Adapted for the screen and directed by Ramin Bahrani (99 Homes), the film is set at an unspecified point in the future, after a second civil war has been fought. All aspects of society are rigidly controlled by the Ministry, an authoritarian government that believes unhappiness, mental illness, and difference of opinion come from unregulated reading. As such, all books have been banned, although simplified and edited Ministry-approved editions of texts such as the Bible, Herman Melville's Moby Dick, or, the Whale (1851) and Virginia Woolf's To the Lighthouse (1927) are available on the internet (known as "the 9"). Special units of "firemen" are tasked with locating and burning any remaining books, and estimates suggest that within 20-30 years, books will have become completely extinct. The film follows two such firemen; Cpt. John Beatty (Michael Shannon), the veteran and somewhat disillusioned mentor of Guy Montag (Michael B. Jordan), an idealistic rookie who believes unquestioningly in the firemen's work. That is until he meets Clarisse McClellan (Sofia Boutella), who educates him as to the real history of the US, the rise of the Ministry, and why they want literature destroyed.

Now, you'd think that in this age of Trump's fake news and people using Facebook as a news source, something with this subject matter would speak volumes to a contemporary audience. And you'd be right. Unfortunately, this film isn't about sheeple and mass media. Apparently unaware of Bradbury's statements, the filmmakers have focused almost exclusively on censorship. But it falls down in other areas as well. Mildred Montag is absent, hence the theme of addiction to television broadcasting which tells people how and what to think. Additionally, the infrequent and scattered allusions to the importance of literary texts serve to undermine the absolutely essential nature of what a group of rebels are doing by memorising whole texts. This should be the film's absolute central statement, but instead, it comes across as a bunch of weirdos being quirky. Jordan plays Montag as a bombastic loudmouth TV personality. Shannon is, well, Shannon. Don't get me wrong, I love the guy. He's an actor of immense talent.

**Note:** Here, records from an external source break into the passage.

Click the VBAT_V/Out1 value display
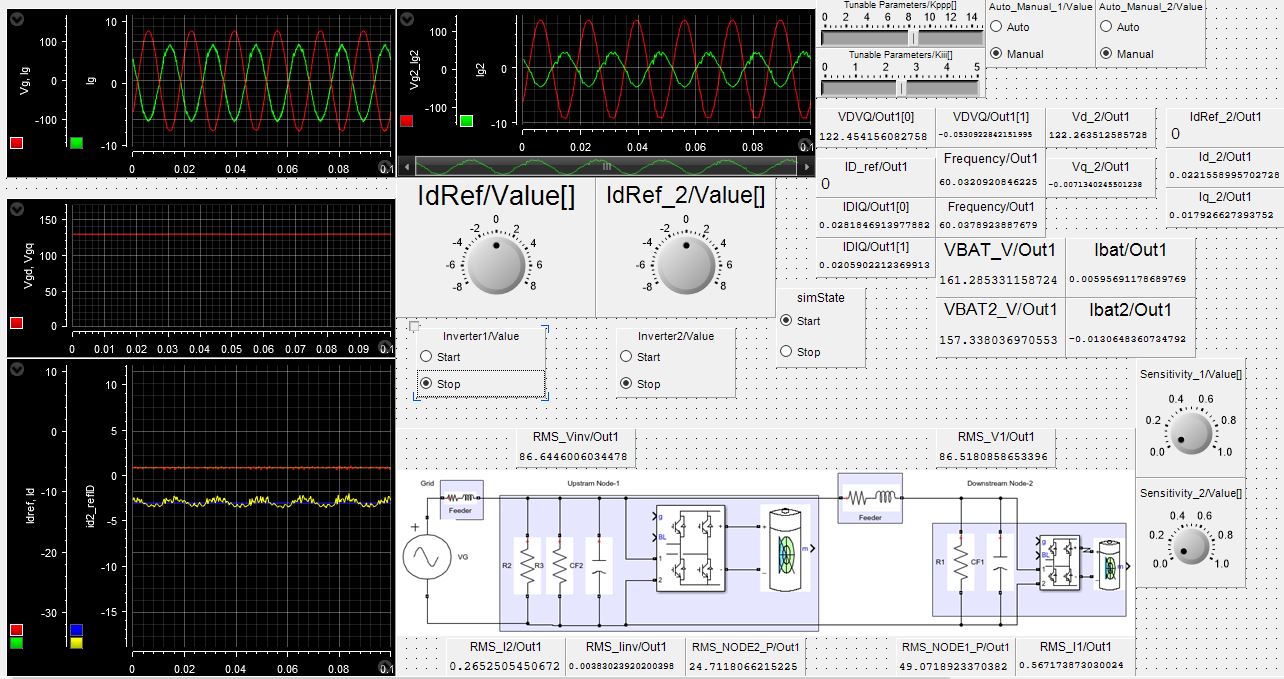Viewport: 1284px width, 679px height. 1001,281
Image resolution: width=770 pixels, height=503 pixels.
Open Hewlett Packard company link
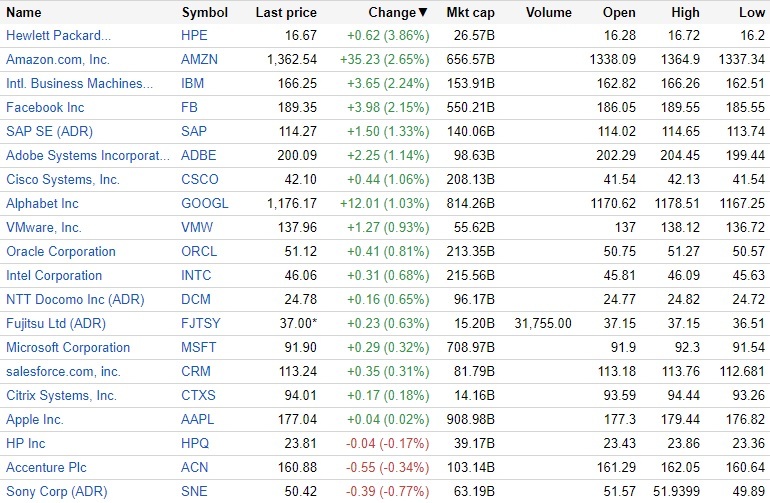(58, 35)
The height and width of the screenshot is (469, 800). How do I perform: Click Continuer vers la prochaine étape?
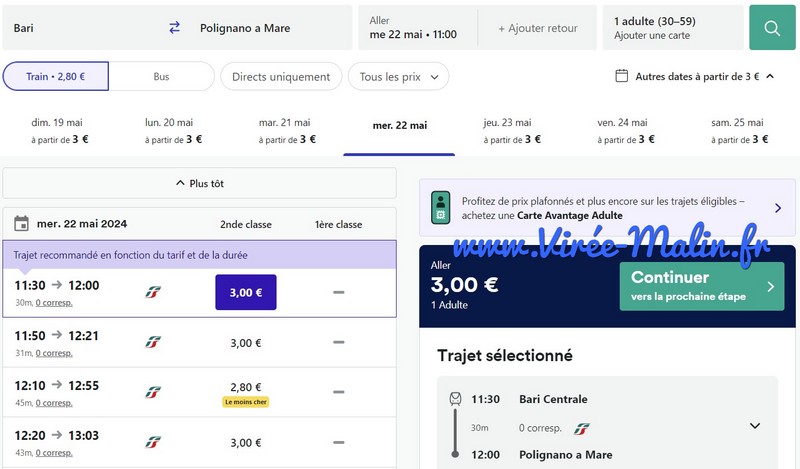(701, 286)
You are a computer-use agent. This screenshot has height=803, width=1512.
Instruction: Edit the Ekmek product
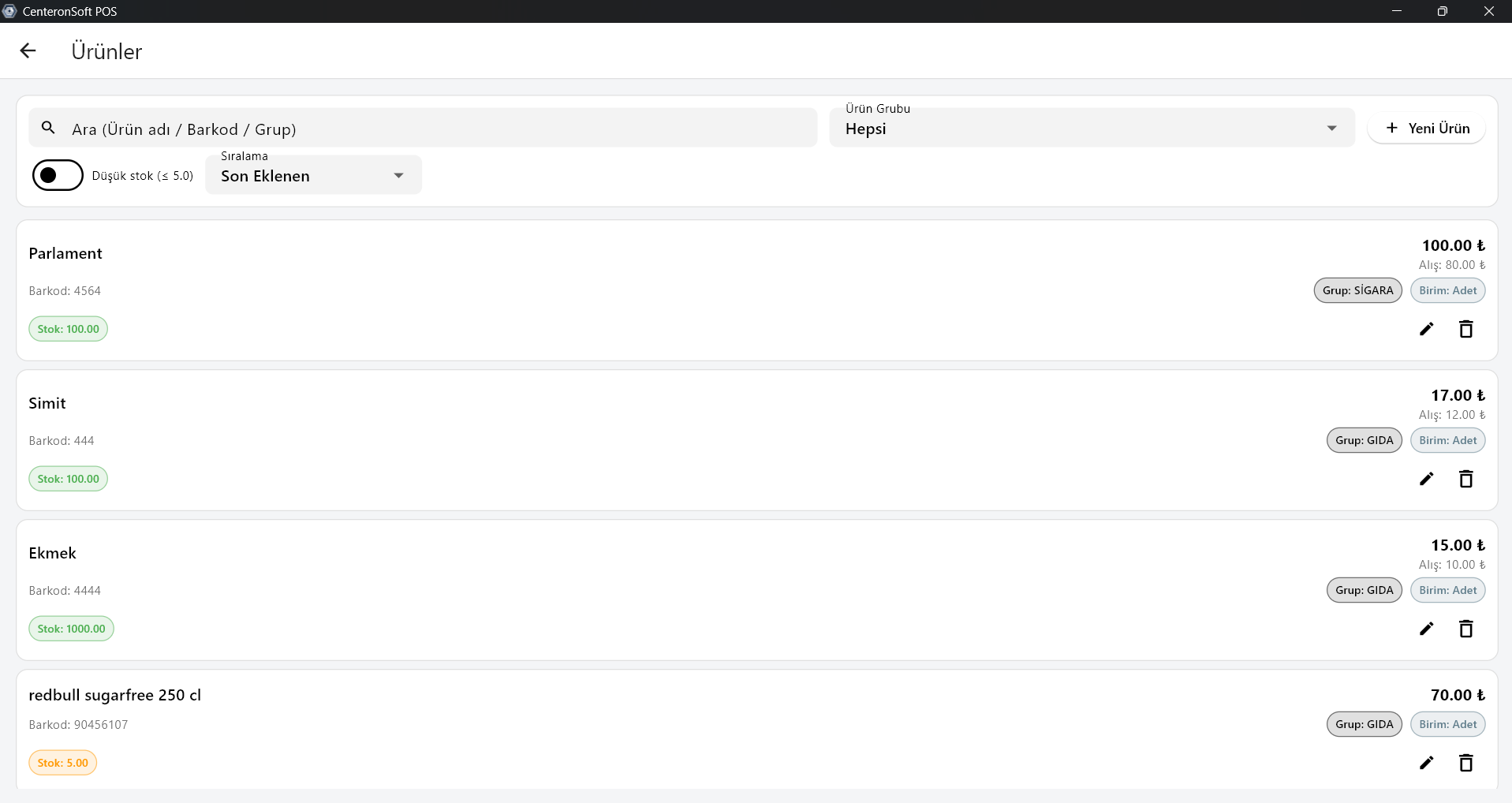1426,629
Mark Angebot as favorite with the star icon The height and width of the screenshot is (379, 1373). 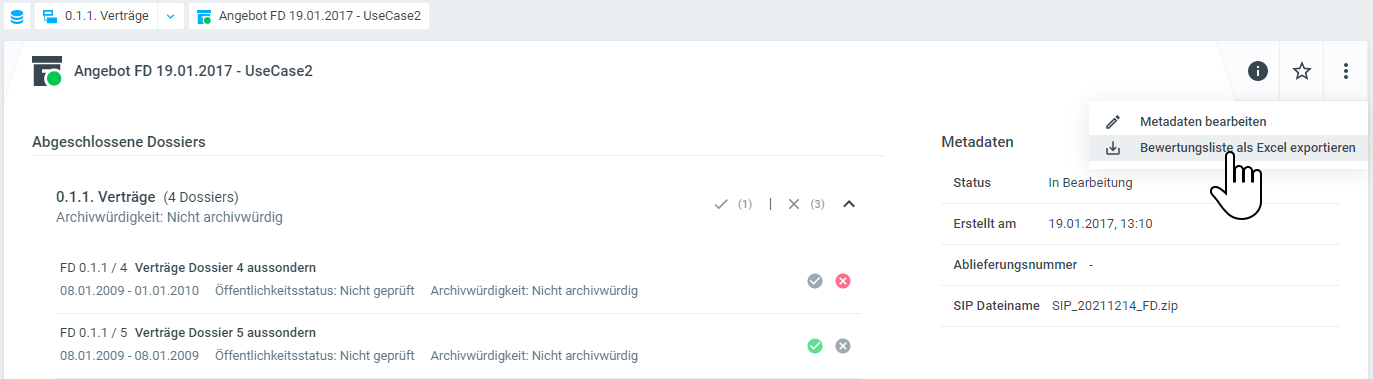click(1302, 71)

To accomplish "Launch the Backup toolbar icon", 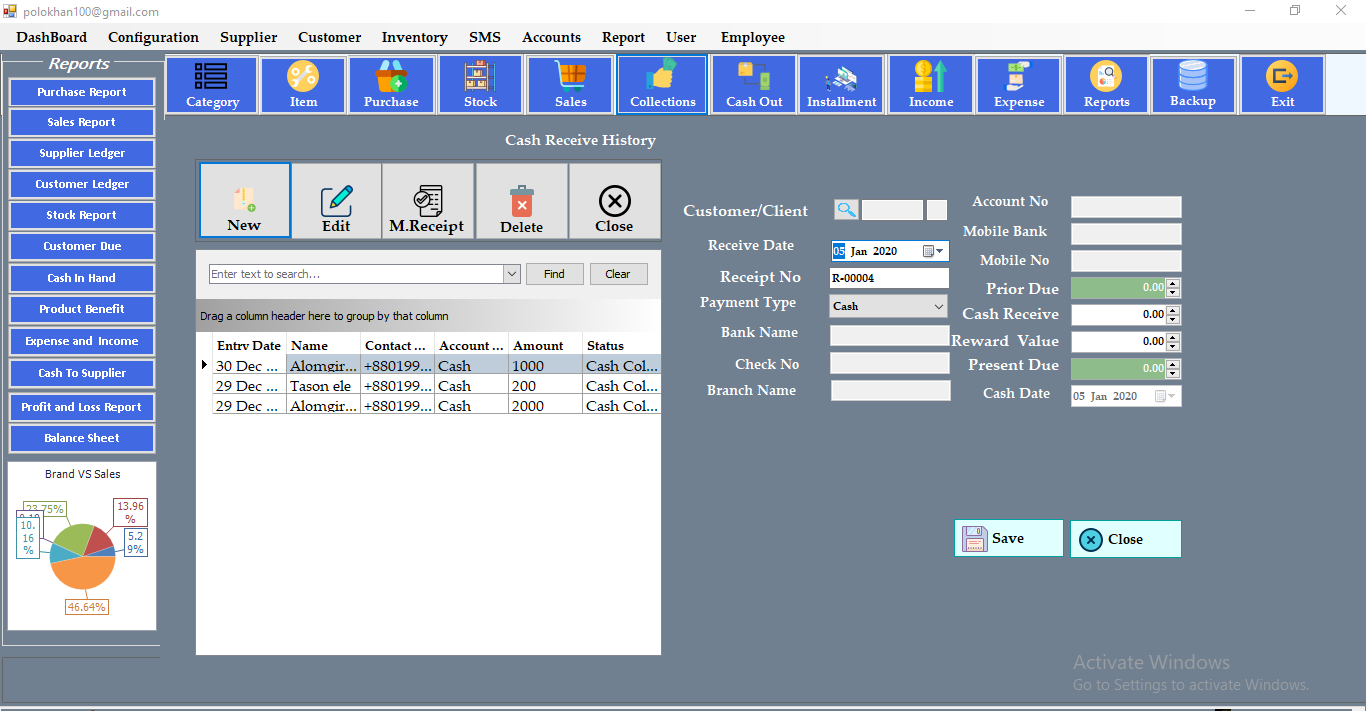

But here, he's playing an identical character to the one he played in Guillermo del Toro's The Shape of Water (2017). It's an extraordinarily lazy performance. In fact, everything about the film is lazy. Bahrani's direction is flat and uninspired; the whole thing looks like Blade Runner-lite. It's all very conventional and safe, which neither the novel nor François Truffaut's 1966 adaptation was. And this conventionality and safety grind against the inherently rebellious subject matter, rendering it less urgent, and hence, less potent.